Past efforts to strengthen the Maryland Commission on Medical Discipline, the 11-member volunteer agency responsible for policing the medical profession, have largely failed. Most have been opposed by organized medicine, and most have met with little success in the General Assembly.
This year things may be different. Doctors themselves are actively debating the need for stronger discipline. Legislators, who have reluctantly gone along with changes in the law making it harder to sue for medical malpractice, are now demanding that the profession help bring down the cost of insurance by weeding out bad doctors more aggressively.

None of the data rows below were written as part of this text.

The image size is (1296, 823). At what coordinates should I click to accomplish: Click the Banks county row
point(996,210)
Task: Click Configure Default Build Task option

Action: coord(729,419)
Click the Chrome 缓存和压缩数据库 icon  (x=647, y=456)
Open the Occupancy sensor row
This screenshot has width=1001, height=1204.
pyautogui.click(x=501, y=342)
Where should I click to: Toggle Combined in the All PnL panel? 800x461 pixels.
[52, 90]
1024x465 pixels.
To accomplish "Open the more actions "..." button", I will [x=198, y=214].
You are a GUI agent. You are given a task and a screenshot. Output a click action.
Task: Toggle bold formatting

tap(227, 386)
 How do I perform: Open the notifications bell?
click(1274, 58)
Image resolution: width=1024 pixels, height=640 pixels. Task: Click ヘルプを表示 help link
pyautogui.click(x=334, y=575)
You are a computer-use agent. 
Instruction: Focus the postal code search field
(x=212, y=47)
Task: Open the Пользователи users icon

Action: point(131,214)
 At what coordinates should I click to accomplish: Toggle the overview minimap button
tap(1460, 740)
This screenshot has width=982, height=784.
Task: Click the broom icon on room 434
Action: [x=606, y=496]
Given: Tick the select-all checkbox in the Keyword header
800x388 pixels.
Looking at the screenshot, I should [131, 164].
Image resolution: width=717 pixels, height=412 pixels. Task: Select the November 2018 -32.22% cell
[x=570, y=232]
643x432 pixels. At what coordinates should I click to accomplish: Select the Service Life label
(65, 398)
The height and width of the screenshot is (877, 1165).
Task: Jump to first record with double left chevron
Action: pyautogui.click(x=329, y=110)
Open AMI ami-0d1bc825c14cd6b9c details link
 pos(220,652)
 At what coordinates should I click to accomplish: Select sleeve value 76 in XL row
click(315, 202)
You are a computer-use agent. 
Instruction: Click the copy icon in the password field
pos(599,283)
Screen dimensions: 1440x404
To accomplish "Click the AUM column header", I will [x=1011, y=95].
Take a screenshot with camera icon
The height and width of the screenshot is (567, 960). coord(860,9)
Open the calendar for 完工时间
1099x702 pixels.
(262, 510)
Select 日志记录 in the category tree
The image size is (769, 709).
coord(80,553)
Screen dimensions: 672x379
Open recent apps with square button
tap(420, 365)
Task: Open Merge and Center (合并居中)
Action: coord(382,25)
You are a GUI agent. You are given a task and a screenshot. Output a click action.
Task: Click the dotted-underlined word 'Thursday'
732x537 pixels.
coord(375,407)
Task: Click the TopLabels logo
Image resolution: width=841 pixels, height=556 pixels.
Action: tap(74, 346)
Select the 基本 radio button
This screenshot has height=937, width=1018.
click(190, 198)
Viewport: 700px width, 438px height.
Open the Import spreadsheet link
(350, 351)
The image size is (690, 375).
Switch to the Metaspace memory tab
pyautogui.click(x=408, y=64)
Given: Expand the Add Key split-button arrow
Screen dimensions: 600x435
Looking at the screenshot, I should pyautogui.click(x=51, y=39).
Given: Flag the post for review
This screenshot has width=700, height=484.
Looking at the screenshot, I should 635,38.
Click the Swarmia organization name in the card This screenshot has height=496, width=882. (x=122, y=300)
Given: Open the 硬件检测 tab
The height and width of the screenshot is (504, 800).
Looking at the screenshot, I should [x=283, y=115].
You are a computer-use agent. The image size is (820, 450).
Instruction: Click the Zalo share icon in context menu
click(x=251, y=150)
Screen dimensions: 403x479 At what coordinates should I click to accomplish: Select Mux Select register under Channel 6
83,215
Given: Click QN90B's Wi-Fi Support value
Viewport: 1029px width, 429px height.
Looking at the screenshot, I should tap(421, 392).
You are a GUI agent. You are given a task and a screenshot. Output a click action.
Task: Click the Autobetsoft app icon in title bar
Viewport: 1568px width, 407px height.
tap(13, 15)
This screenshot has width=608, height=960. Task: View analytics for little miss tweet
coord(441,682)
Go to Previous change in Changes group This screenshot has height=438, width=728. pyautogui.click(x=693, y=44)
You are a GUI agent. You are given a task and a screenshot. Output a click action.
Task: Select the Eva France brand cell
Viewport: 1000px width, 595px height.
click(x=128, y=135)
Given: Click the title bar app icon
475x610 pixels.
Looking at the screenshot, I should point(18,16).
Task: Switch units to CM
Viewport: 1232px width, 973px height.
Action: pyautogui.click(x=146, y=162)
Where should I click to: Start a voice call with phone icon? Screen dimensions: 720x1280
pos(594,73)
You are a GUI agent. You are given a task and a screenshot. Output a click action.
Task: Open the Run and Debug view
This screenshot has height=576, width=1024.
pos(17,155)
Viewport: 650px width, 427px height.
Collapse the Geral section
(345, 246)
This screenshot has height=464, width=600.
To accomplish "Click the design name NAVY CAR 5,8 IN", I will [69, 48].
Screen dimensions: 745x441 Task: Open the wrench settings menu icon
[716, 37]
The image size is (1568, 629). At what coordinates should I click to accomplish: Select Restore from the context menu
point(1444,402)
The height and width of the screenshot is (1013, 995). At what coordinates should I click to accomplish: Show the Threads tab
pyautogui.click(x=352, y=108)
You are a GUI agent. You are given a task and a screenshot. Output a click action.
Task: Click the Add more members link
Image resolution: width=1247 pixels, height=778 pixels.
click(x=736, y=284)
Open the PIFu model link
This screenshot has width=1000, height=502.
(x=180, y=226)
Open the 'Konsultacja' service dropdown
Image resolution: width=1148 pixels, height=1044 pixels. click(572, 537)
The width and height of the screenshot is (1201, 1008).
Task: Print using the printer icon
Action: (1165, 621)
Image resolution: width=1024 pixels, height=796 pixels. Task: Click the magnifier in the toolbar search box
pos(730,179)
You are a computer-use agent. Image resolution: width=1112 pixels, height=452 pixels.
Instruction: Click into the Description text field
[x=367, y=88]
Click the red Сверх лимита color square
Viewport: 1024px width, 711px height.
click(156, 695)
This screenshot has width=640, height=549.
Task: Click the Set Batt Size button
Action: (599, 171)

Perhaps most important, state Attorney General J. Joseph Curran Jr. is pressing for a tougher disciplinary system, and on the eve of the 90-day legislative session Gov. William Donald Schaefer is weighing legislative proposals that are likely to focus attention on the system's failings.
Dr. William Finney, a well-known neurosurgeon active in lobbying on medical issues, said the disciplinary system is "near disaster," due to lack of staff at the commission, its unwillingness to take strong action against doctors, years of delays in resolving complaints, and an "incestuous" relationship between the commission and the state medical society.
Rising malpractice costs have prompted some states to improve their systems for disciplining on bad doctors. For example:
California put more consumers on its medical discipline board and hired more investigators -- it currently has 49 -- to monitor 66,000 doctors. The Maryland Commission has no investigators of its own and regulates 11,000 doctors.
California authorities can require a doctor to have a psychiatric exam or be tested in clinical competency if his or her skills are in doubt.
In California, hearings now take place before an administrative law judge, who renders a decision and recommends a penalty. The disciplinary board has the power to overturn the decision or change the penalty. In the 1985-86 fiscal year, 131 cases went to hearings. By contrast, in Maryland the commission itself is burdened with the task of reviewing all complaints and deciding the penalties. It held four hearings last year.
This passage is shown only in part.